Dubai: A cleaner, who took money from bankers to pay for their parking and tampered with Roads and Transport Authority (RTA) parking tickets using snickered numbers, was handed suspended imprisonment.

An RTA inspector had suspected a parking ticket placed on the dashboard of a car in front of the bank in Naif in August before his hand-device system exposed that the ticket’s details were forged.

The inspector called the police to investigate the forged ticket.

When a policeman entered the bank to inquire about the car owner, who had the forged parking ticket on the dashboard, it was discovered that the vehicle belonged to an Emirati woman.

The woman later told the policeman that she had paid Dh26 to the 30-year-old Bangladeshi cleaner, just like many other bank employees, to purchase a seven-hour parking ticket and post it on her dashboard.

When confronted by the woman’s claims, the cleaner admitted that he had put the ticket on the dashboard.

The parking ticket was found to have been tampered with as the original timing had been covered with snickered numbers.

The Dubai Court of First Instance convicted the Bangladeshi defendant of forging RTA parking tickets and using them.

The court handed the defendant, who had pleaded guilty, a three-month suspended imprisonment on grounds of leniency.

However, the accused will be deported according to the primary judgement that remains subject to appeal.

The Emirati woman said that she and coworkers always paid money to the defendant to place parking tickets on their cars.

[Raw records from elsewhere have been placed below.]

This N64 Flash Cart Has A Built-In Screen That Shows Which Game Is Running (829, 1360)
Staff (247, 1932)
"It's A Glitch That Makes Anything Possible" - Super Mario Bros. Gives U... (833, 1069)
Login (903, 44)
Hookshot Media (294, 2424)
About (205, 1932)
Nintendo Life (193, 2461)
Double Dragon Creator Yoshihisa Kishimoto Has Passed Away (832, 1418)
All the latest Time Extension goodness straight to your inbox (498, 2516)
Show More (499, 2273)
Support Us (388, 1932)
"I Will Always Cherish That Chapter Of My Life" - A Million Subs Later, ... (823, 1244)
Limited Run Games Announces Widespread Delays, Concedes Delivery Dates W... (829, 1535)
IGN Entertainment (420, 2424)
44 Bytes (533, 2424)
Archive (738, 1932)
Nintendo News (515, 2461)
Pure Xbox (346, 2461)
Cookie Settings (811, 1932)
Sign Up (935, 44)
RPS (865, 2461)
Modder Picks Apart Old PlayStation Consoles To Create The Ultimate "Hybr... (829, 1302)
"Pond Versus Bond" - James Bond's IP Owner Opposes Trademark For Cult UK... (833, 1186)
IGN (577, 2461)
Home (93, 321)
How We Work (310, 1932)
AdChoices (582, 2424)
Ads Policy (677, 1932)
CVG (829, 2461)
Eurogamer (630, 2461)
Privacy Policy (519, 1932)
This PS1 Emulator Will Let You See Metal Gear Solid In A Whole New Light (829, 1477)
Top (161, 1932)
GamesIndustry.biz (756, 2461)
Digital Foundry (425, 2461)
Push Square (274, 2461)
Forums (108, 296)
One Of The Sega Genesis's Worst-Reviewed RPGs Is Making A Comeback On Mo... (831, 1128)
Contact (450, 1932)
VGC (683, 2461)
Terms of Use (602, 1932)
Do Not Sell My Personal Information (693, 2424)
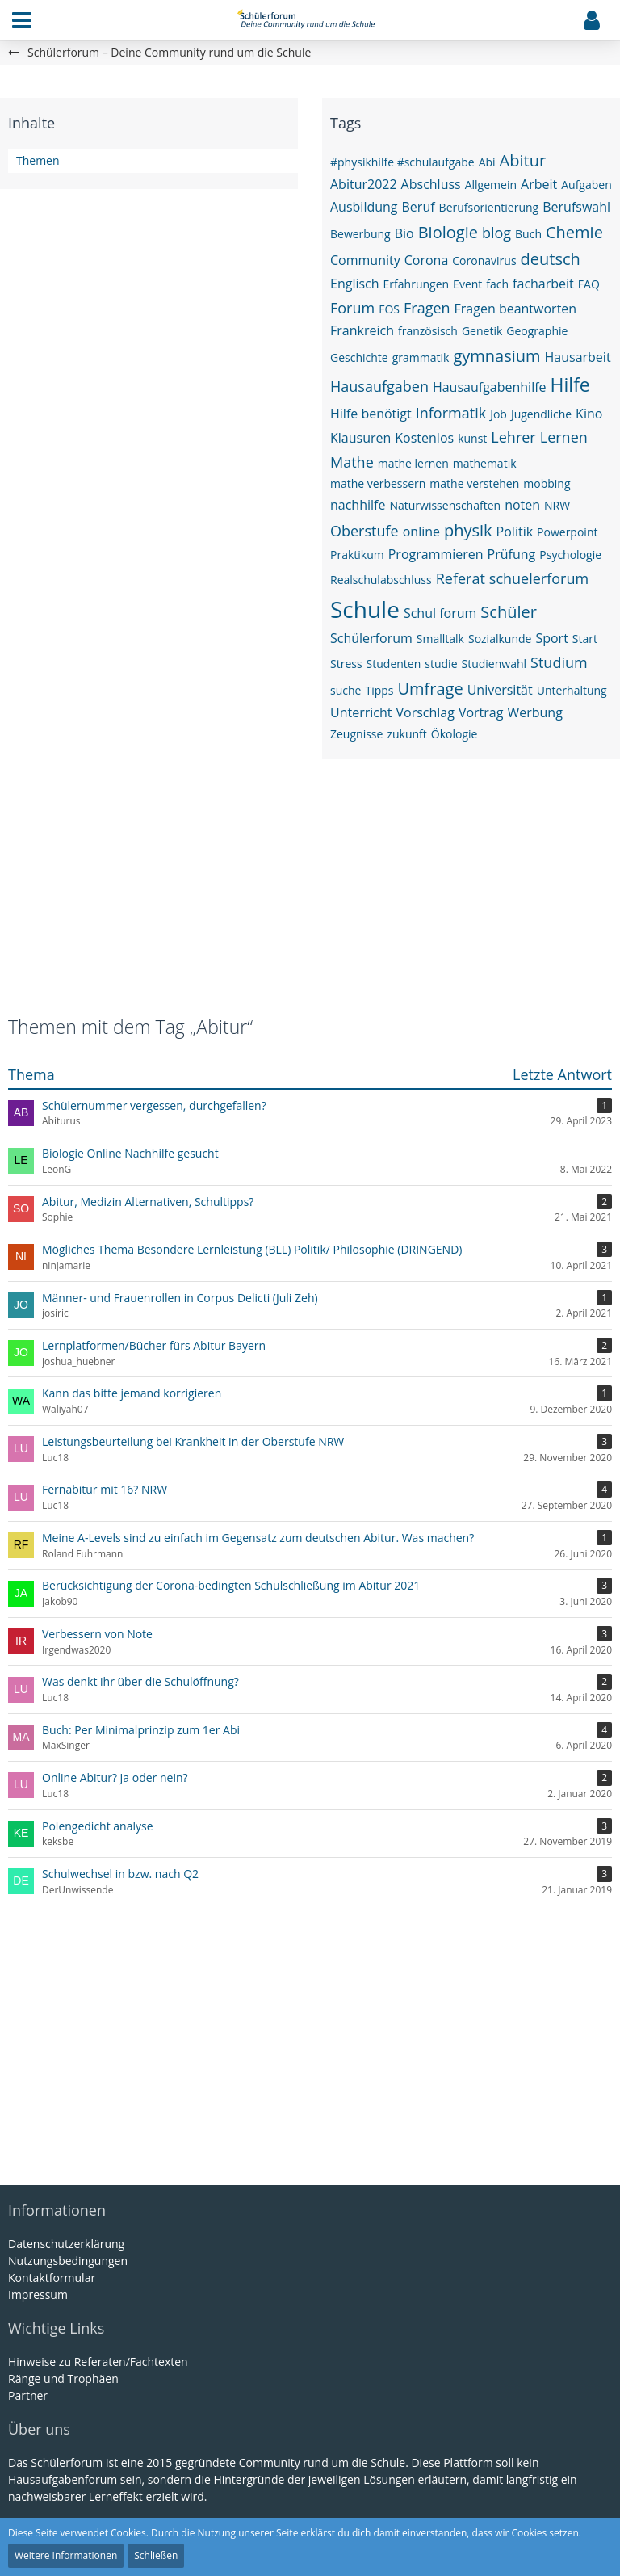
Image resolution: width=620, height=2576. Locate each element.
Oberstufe (364, 530)
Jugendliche (541, 414)
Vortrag (481, 712)
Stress (346, 663)
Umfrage (430, 689)
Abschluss (431, 184)
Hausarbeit (578, 357)
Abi (487, 162)
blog (496, 232)
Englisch (354, 283)
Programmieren (436, 554)
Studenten (394, 663)
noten (522, 505)
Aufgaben (586, 184)
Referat (460, 578)
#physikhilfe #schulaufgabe (402, 162)
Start (584, 638)
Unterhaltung (572, 690)
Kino (589, 413)
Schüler (508, 612)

“On that day, I gave the defendant Dh26 to pay for my seven-hour parking while I was in office. At 11am, the policeman came in and asked about the owner of the car that had my number plate. He told me that the parking ticket on my car had been forged … I explained to him that I had paid the money to the defendant to put the tickets. When I asked him how had the forgery happened, he took out the ticket from his pocket and showed me that the numbers had been tampered with snickered numbers,” she testified.

The RTA inspector testified that the forged ticket he had discovered at 10am only covered the parking time of an hour and not three hours as it was supposed to expire at 12.22pm (as per the forged timings on the forged ticket).